_Action item_. Repeat, word for word and with nothing added, each line from the one containing "Open Introdução app" to the final line of the data, keeping both ends. Pictures are not part of the copy.

(Collected data entries)

┄┄┄┄┄┄┄┄┄┄

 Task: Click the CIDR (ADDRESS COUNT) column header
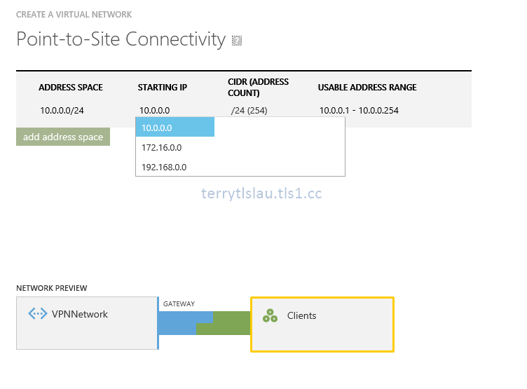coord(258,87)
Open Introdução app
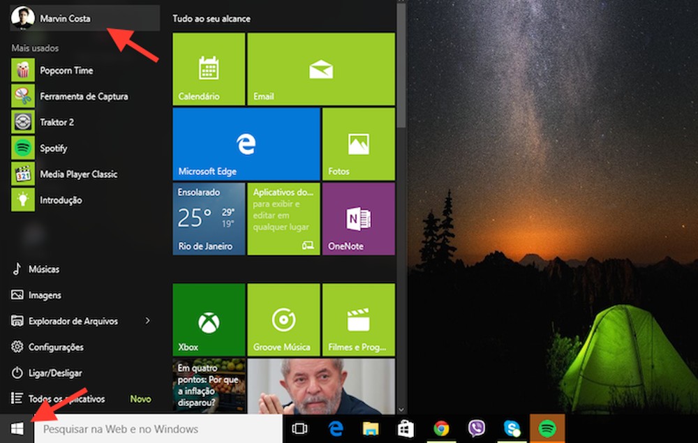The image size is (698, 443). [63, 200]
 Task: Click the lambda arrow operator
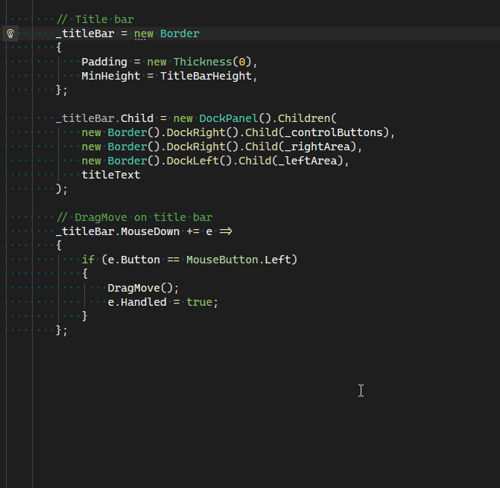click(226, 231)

┄┄┄┄┄┄┄┄┄┄

_Solution for this problem_.
Open Introdução app
The image size is (698, 443). [63, 200]
 Task: Click the lambda arrow operator
click(226, 231)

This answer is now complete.